For noisy objective functions, such as the loss function in SGD, more sophisticated methods in addition to mini-batches are required to ensure convergence. In this study, the efficient first-order optimization algorithm Adam introduced in [39] was implemented for the optimization of neural networks. Adam combines key innovations from other SGD variants such as momentum [40], AdaGrad [41], and RMSProp [42] to form an adaptive solution for a gradient descent. In this study, the Adam algorithm was implemented with default parameter values of ${\beta }_1 = 0.9$, ${\beta }_2 = 0.999$, and $ϵ = 1\cdot {10}^{ - 7}$. The value of the learning rate $\mathsf{\lambda }$ was optimized in a hyperparameter optimization.

2.2.8. Batch Normalization

One problematic phenomenon in ML is the internal covariate shift, which occurs when the input distribution of the network changes from previous instances [43]. This is harmful for the learning process as the model is required to adapt to changes in the input distribution.
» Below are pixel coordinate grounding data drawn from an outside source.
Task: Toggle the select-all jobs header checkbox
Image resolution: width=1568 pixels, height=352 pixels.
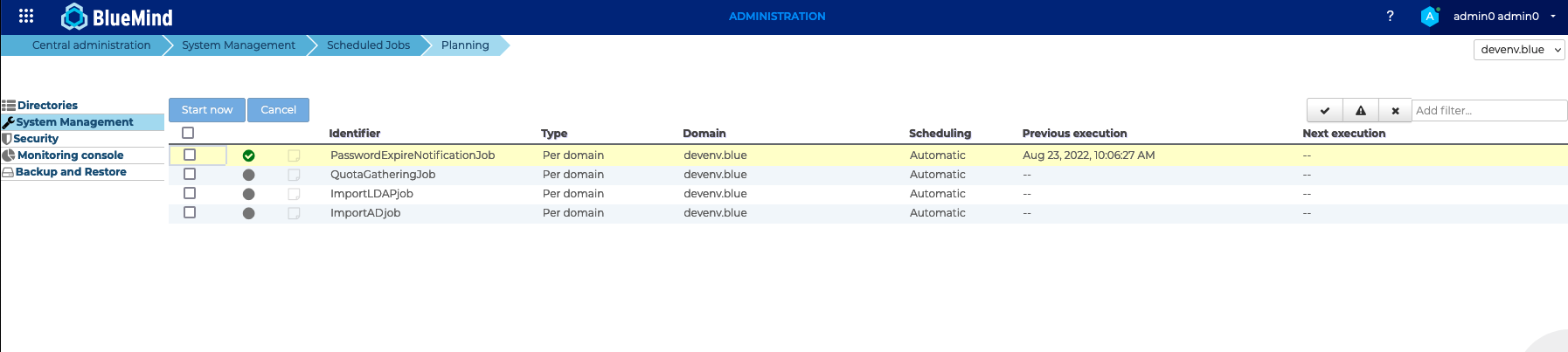Action: tap(188, 133)
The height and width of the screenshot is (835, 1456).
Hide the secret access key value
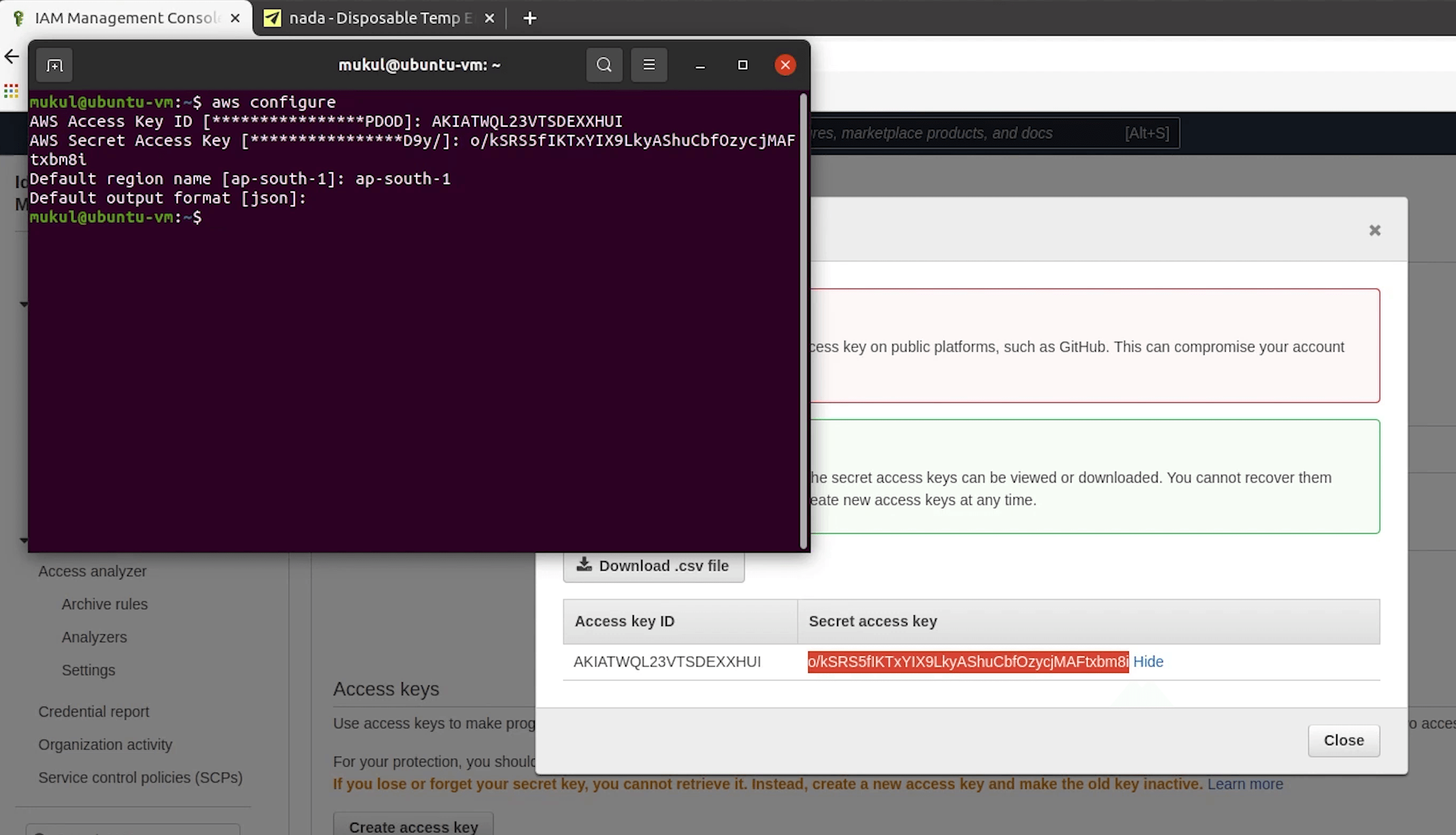tap(1148, 661)

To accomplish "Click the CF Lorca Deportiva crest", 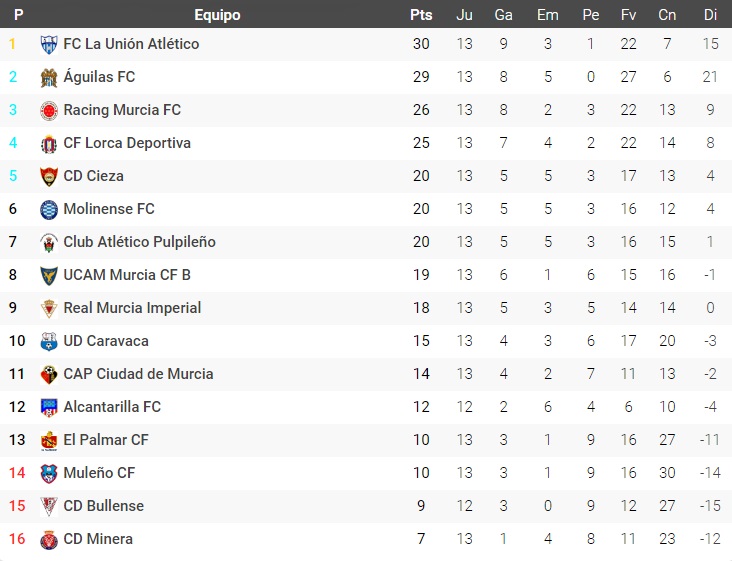I will pyautogui.click(x=49, y=144).
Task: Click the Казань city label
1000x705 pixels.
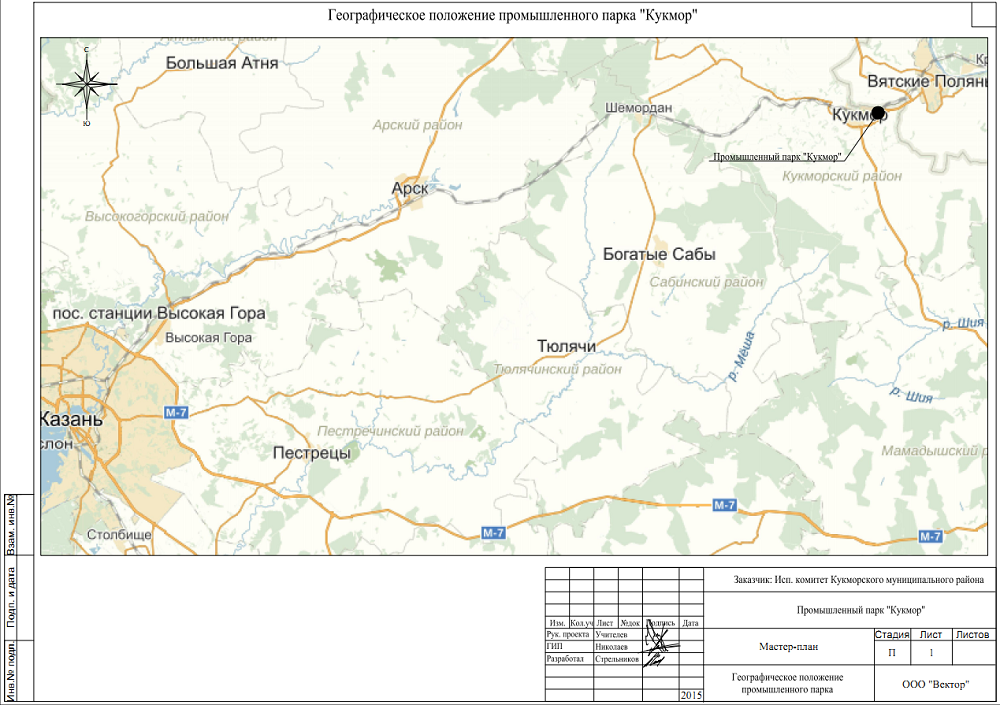Action: [x=70, y=419]
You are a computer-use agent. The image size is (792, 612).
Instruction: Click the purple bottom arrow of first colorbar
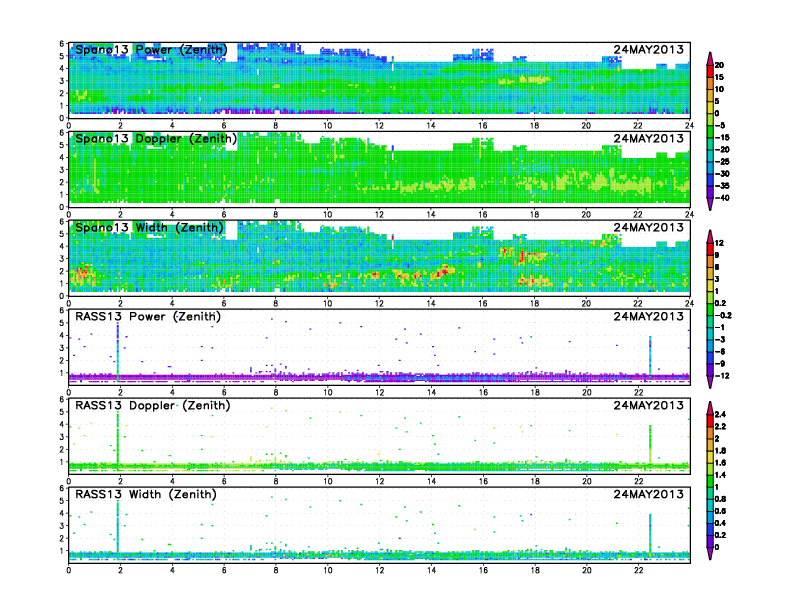(x=710, y=205)
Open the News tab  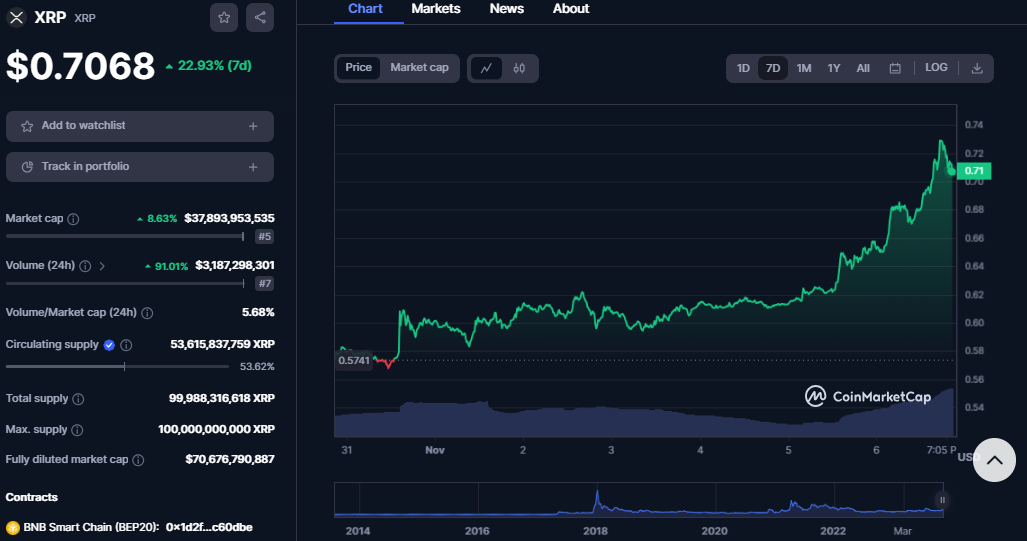(x=506, y=9)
While an internal covariate shift in the network inputs can be neutralized by domain adaptation methods, inputs to hidden layers deeper in the network experience the same issues [44].
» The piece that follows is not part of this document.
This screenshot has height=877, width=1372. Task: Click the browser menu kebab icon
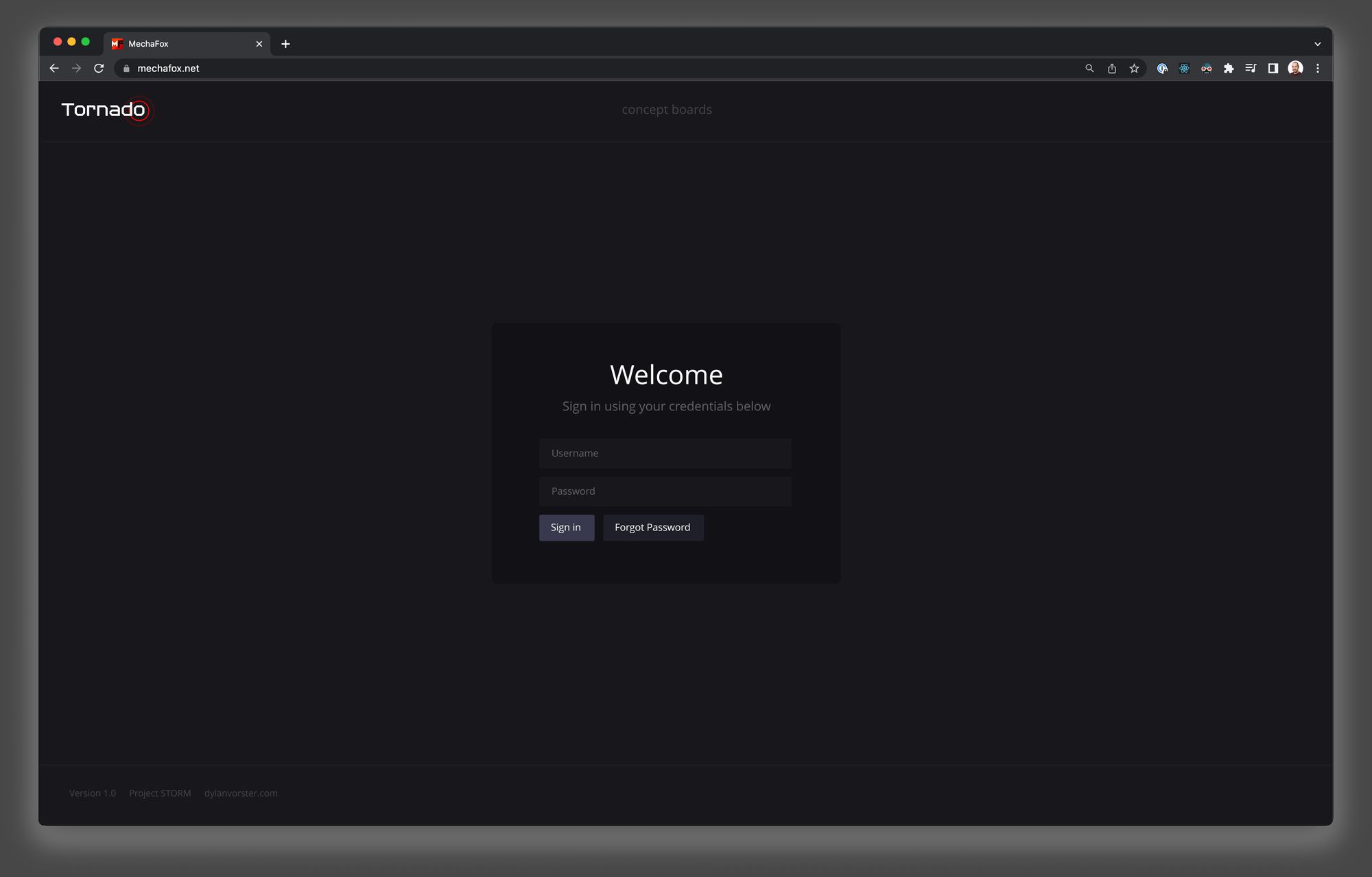[1318, 68]
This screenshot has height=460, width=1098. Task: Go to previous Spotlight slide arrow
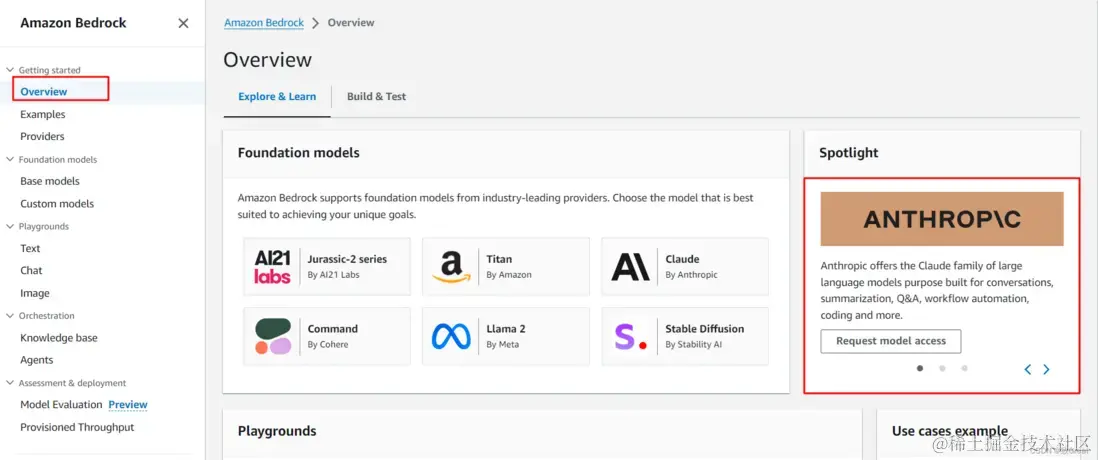click(1027, 369)
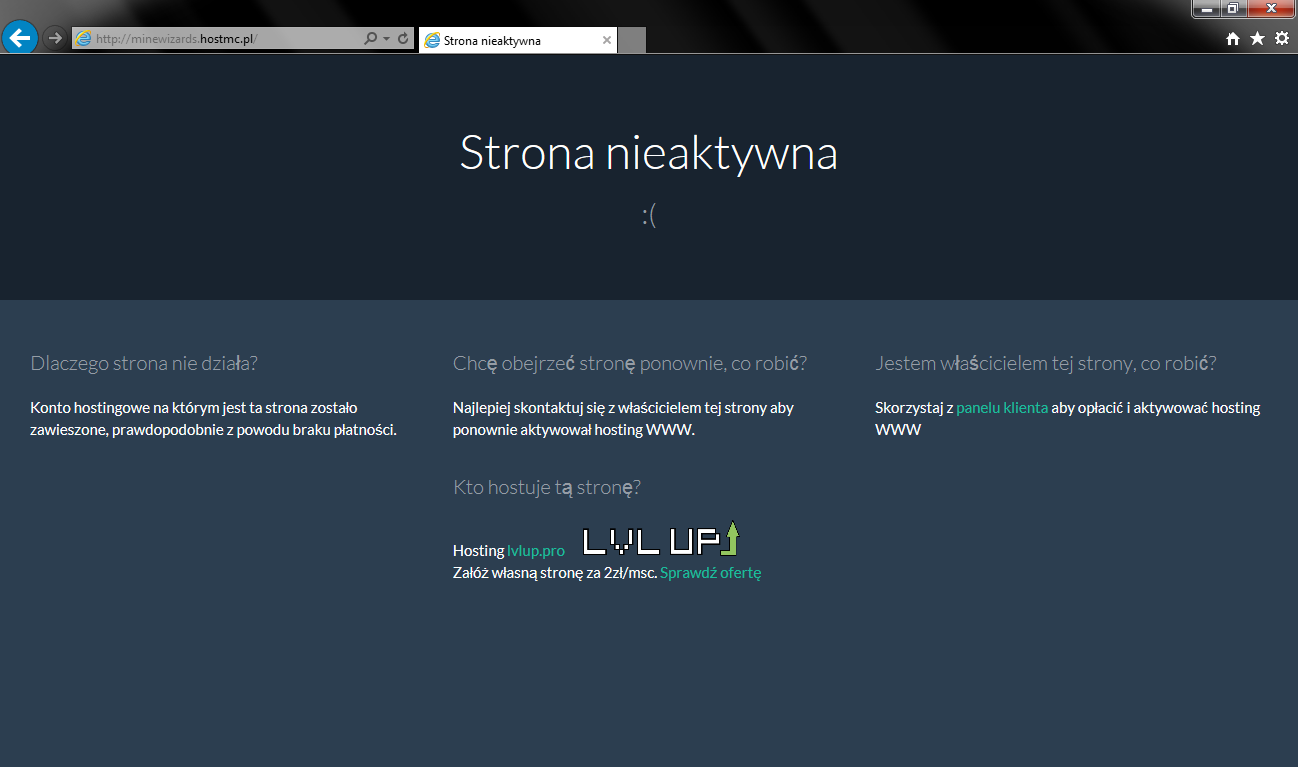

One solution to the internal covariate shift in the inputs of the networks’ inner layers is batch normalization, as introduced in [44]. In batch normalization, the input vector a of each mini-batch is normalized separately based on mini-batch statistics.

$${\mathsf{\mu }}_B = \frac{1}{m}{\sum }_{i = 1}^m{a}_i, {\mathsf{\sigma }}_B^2 = \frac{1}{m}{\sum }_{i = 1}^m{\left(a_i - {\mathsf{\mu }}_B\right)}^2, \widehat{a_i} = \frac{a_i - {\mathsf{\mu }}_B}{\sqrt{{\mathsf{\sigma }}_B^2 + ϵ}}, \mathrm{and} y_i = \mathsf{\gamma }\widehat{a_i} + \mathsf{\delta },$$

where $a_i$ is the initial output of the previous hidden layer, $ϵ$ is a small constant to avoid divisions by zero (0.001 in this study), γ and δ are trainable variables, and $y_i$ is the input of the following hidden layer. When using the model in forecasting, trainable parameters γ and δ are not used as the output of the model must be deterministic. Furthermore, mini-batch-specific statistics for the mean and variance are replaced by population-specific ones. Thus, the input of the following hidden layer is calculated as

$$\widehat{a} = \frac{a - \mathrm{E}\left[a\right]}{\sqrt{\mathrm{Var}\left[a\right] - ϵ}},$$

where $\mathrm{Var}\left[a\right] = \frac{m}{m - 1}{E}_B\left[{\mathsf{\sigma }}_B^2\right]$ is the unbiased estimate for the population variance based on the variances of mini-batches of size m [44].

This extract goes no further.